Diakhiri dengan seringaiannya. Tubuh Dinda membeku, keringat dingin turun dari pelipisnya, Gea menggoreskan pisau itu pada pipi Dinda membuat darah segar mengalir dengan deras.
"Akhhh.... Sa...sakit Ge, tolong jangan."
Dia menggoreskannya pada pipi yang satunya
"Asal lo tau, gue gak pernah main-main sama omongan gue. Kalo gue bilang gue mau mata lo ya itu bakal terjadi."
Lagi-lagi Dinda tercekat mendengar ucapan Gea, apa-apaan ini apa Gea mau matanya.
"Lihat mata lo bagus banget, mungkin bakal gue buat pajangan dinding kamar gue."
Gea tersenyum puas saat mendengar rintihan Dinda, mengalun sangat merdu di telinganya.
Saatnya mengambil apa yang dia mau.
"Akhhhh........mata gue, Gea plis....st...stopppp....sa..sakittttttt"
Dinda ingin menangis rasanya tapi air matanya tidak bisa keluar, ah bagaimana caranya jika Gea mengambil matanya begitu saja tanpa rasa kasihan.
Gea mencongkel mata itu hanya dengan pisau kecil, membuat darah mengalir begitu saja dengan derasnya.
Gadis itu tersenyum puas melihat hasil karya tangannya itu, lalu beralih mengambil tongkat baseball yang terletak tak jauh darinya.
"Gue bakal bikin lo gak sakit lagi, tenang aja setelah lo mati semuanya bakal baik-baik aja. Lo gak bakal ngerasain sakit lagi lo bakal bebas."
Gea terkekeh mendengar ucapannya sendiri, ah apakah aku sudah seperti pencabut nyawa saja bukan.
"Kenapa diem? Ada pesan terakhir?"
Dinda menatap mata Gea
"L..lo se.. sebenernya s siapa sih, lo psycho. Lo gila Ge."
berdecak
"Ck ck ck tadi kan gue udah bilang kalo gue emang gila, dan soal pertanyaan lo siapa gue? Masa lo gak tau siapa gue, gue Algea Alexandra the nightmare."

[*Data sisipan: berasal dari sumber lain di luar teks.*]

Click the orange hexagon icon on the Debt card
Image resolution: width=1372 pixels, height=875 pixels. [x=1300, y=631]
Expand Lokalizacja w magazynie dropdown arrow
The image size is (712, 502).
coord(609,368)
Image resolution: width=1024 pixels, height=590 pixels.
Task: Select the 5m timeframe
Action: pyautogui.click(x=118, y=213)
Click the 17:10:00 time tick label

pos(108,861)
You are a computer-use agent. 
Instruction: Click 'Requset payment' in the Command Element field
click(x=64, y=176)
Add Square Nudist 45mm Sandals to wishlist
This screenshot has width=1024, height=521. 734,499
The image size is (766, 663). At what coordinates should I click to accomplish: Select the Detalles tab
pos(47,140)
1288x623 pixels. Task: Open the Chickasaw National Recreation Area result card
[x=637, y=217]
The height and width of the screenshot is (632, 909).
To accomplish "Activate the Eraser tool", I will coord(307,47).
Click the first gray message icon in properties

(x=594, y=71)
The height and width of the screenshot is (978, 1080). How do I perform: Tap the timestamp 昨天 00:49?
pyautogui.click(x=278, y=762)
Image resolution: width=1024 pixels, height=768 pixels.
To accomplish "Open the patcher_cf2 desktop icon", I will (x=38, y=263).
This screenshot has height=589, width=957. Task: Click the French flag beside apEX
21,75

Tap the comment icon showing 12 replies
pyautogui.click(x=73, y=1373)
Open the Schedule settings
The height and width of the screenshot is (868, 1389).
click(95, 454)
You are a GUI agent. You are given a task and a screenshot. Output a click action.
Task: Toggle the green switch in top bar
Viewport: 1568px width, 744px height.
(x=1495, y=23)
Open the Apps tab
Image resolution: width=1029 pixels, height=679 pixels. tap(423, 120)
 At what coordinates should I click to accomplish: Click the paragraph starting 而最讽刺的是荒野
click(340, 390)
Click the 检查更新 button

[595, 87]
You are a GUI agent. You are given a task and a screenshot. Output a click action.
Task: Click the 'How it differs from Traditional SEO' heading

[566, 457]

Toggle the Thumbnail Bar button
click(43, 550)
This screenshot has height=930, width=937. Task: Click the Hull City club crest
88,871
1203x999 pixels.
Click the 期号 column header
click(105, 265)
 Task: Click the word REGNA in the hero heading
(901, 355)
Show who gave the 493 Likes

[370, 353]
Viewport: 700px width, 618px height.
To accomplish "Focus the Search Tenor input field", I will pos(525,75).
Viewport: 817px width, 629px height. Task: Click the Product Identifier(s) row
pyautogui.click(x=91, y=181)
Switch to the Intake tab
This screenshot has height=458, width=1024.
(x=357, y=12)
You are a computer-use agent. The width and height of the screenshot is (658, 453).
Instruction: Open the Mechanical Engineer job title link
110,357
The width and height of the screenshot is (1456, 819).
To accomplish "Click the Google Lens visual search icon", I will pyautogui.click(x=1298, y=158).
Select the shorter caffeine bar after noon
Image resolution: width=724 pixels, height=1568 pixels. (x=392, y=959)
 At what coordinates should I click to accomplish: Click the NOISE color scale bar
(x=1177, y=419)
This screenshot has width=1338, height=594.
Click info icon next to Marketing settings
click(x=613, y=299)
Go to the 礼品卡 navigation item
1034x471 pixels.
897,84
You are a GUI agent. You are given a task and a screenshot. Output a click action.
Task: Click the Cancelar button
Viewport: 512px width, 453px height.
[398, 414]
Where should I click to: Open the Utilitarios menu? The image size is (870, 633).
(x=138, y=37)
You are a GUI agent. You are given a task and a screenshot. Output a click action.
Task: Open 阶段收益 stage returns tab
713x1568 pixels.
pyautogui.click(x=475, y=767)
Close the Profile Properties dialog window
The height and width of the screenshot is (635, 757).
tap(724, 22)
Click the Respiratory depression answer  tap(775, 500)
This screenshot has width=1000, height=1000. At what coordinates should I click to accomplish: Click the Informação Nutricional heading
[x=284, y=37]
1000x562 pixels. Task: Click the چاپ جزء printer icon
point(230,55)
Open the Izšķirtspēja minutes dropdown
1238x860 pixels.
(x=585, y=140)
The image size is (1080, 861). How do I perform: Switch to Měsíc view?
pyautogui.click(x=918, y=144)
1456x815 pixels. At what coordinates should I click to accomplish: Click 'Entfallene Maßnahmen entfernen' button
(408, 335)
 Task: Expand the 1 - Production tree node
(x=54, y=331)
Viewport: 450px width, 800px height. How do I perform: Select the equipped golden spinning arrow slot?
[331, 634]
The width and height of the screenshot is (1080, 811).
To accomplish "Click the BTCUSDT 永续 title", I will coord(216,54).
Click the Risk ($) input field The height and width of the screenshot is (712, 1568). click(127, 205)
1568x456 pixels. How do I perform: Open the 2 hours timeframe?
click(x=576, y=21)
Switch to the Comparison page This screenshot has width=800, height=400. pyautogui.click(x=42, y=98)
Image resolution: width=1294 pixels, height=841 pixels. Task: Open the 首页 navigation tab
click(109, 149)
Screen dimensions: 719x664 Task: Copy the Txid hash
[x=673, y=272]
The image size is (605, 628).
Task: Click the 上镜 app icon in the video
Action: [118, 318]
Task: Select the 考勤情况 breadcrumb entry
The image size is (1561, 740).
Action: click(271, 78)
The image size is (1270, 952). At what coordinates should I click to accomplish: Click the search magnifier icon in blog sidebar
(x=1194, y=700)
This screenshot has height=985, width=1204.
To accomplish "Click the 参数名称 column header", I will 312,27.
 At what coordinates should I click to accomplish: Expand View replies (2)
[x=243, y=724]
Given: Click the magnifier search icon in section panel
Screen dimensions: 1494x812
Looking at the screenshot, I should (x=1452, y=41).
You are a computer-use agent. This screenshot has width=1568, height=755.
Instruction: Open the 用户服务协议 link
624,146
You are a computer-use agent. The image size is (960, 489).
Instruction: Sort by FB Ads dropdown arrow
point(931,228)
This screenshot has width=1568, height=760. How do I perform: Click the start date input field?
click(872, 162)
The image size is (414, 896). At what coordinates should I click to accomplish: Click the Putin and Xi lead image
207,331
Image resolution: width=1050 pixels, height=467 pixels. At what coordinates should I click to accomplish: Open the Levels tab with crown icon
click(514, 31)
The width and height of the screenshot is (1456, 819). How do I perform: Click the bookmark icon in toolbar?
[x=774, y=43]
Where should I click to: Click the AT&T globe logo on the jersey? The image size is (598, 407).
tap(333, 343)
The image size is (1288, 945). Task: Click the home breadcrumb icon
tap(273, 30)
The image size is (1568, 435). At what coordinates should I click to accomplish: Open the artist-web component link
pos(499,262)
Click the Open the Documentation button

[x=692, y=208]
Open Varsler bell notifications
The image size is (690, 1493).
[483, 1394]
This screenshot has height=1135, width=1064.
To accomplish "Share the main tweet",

Gea mundur beberapa langkah lalu jongkok
"Jangan nangis, percuma lo nangis juga. Ck udah kan basa-basinya, saatnya tuntasin tugas gue."
Bughh....bugh..bugh
Suara pukulan itu begitu keras sampai terdengar suara retakan tulang ..krakkk..
"Akhhh......"
Jeritan itu terdengar memilukan sebelum sang pemilik suara benar-benar tidak dapat bersuara lagi. Gea tersenyum.
"Permulaan yang bagus, kita lihat siapa selanjutnya."
Dia pergi begitu saja setelah mengabisinya, dia bahkan membiarkan mayatnya begitu saja.
Kembali ke mobil untuk mengambil sebuah botol yang berisi bensin lalu menyiramkannya pada pintu luar gudang itu.
Sebelum dia melemparkan satu batang korek api, setelahnya semuanya terbakar begitu saja. Dia langsung pergi begitu saja.